PROMPT: Carry forward the Paris diary entries about learning French, picking up right after the last sentence shown.

I returned home, grateful that Hugh was still conscious, and when I repeated what I’d said at the market, he corrected me. It seems he did not “cut his finger” but, rather, “cut of himself the finger.”
He applied the Band-Aid, cleaned the bloody knife, and went back to making lunch while I watched from the doorway, hoping he might stab himself again so I could return to the store with both the reflexive verb “to cut of oneself” and the proper word for Band-Aid.
October 8, 1998
Paris
I have two homework assignments to hand in, and though I could make it easy, I just can’t stop myself from having fun with it. One of the assignments involves accepting or rejecting social invitations. When asked if she wants to join Henri for a run around the lake, Natalie could reply, “With pleasure!” Instead I’m having her say, “That would be different. I’ll just put on my leg and we’ll be ready to go!”
I’m liking the teacher a lot more since the new semester started. The class is smaller, and the students are a bit older. It’s a good group. I like the Italian lawyer who isn’t afraid to admit when he’s lost. The Colombian gets a lot of grief, but it’s his fault for not doing his homework.

RAW DATA:

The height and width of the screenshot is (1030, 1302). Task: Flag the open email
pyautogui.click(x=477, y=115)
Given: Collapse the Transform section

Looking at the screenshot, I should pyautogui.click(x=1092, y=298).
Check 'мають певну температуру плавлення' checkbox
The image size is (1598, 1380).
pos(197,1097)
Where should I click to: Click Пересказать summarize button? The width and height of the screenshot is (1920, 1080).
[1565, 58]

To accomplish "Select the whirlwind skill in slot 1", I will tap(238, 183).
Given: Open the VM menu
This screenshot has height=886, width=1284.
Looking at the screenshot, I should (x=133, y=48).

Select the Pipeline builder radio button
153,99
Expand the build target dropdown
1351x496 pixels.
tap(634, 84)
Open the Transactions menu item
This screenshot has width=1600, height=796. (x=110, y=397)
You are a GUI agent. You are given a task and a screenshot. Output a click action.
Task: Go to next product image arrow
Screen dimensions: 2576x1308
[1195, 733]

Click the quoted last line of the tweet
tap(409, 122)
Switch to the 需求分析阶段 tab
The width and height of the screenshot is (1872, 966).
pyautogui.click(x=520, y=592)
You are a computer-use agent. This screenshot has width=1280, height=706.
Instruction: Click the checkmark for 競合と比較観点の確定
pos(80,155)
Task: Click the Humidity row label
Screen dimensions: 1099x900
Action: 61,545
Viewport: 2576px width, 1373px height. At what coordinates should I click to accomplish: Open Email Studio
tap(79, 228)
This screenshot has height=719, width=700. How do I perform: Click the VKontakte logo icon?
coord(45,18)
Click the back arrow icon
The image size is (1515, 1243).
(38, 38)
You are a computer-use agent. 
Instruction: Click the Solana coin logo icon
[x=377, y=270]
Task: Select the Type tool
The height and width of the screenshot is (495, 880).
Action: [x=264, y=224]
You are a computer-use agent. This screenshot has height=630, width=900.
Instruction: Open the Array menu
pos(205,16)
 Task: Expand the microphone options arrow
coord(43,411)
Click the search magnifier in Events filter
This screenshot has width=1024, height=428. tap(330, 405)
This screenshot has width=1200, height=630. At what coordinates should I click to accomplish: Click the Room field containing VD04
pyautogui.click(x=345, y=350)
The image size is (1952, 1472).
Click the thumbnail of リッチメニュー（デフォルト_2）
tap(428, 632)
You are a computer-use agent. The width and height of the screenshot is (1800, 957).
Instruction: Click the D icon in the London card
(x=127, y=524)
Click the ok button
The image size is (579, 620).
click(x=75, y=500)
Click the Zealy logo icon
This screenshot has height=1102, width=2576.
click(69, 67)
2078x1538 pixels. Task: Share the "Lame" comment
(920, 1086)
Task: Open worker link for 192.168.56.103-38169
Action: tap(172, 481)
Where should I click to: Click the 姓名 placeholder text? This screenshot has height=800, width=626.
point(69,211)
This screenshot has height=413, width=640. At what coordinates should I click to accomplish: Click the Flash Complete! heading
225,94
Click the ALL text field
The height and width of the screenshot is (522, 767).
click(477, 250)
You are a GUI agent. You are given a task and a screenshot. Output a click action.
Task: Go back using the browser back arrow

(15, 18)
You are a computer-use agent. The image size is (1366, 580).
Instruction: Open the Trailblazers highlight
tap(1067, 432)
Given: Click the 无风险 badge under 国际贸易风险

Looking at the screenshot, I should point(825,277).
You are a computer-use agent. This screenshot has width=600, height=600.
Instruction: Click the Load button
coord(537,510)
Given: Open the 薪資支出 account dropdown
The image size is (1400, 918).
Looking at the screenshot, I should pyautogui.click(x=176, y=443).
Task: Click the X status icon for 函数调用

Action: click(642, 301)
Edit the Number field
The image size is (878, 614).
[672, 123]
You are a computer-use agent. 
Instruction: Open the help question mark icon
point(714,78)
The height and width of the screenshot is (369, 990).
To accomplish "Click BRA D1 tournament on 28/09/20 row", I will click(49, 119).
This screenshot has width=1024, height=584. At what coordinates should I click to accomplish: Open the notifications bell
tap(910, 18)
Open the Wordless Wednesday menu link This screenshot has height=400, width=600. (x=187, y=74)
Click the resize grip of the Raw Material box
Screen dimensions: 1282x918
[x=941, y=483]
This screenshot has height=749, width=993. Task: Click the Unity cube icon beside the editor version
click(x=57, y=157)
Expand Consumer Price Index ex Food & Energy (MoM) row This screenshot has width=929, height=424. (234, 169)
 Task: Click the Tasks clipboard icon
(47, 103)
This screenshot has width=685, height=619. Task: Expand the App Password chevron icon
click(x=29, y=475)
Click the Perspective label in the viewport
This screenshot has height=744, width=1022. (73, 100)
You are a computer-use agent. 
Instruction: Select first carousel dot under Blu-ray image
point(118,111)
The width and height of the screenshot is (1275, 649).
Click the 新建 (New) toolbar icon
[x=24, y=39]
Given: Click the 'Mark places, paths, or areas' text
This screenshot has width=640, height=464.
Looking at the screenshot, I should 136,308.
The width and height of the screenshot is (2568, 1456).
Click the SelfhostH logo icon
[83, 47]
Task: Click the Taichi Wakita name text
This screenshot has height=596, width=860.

TASK RESULT:
October 9, 1998
Paris
After class I took Amy to a pet shop on the Right Bank, where we saw a miniature potbellied pig for $300. He was the size of a house cat and stood in his cage urinating a puddle. Amy can’t believe I didn’t walk out with him; she was mad, practically, and kept saying, “It’s not expensive,” as if that’s the only thing that would stop a person from buying a pig and keeping it in his third-floor apartment. I tried imagining him as a pet, but all I saw were his sharp hooves scratching my beautiful floors.
October 10, 1998
Paris
Just as Amy told me and Hugh that she’s never heard anyone in Paris say “Excuse me,” she got hit in the knee with a Coke can, and the boy who threw it called out in French that he was sorry.
October 12, 1998
Paris
Today the high school students went on strike. There were tens of thousands of them marching down the boulevard in front of the school and we could hear their chants all afternoon. The kids were marching in support of their teachers, who’d had a strike of their own a few weeks back. I’m not certain what it was about, but someone told me that the government had wanted to cut some jobs. Walking home from class, I was surrounded by teens with messages painted on their faces. They stopped to chide customers walking into stores and scolded the merchants for not closing in support of their cause.
October 13, 1998
Paris
Today the teacher called me a sadist. I tried to say that was like the pot calling the kettle black but came out with something closer to “That is like a pan saying to a dark pan, ‘You are a pan.’”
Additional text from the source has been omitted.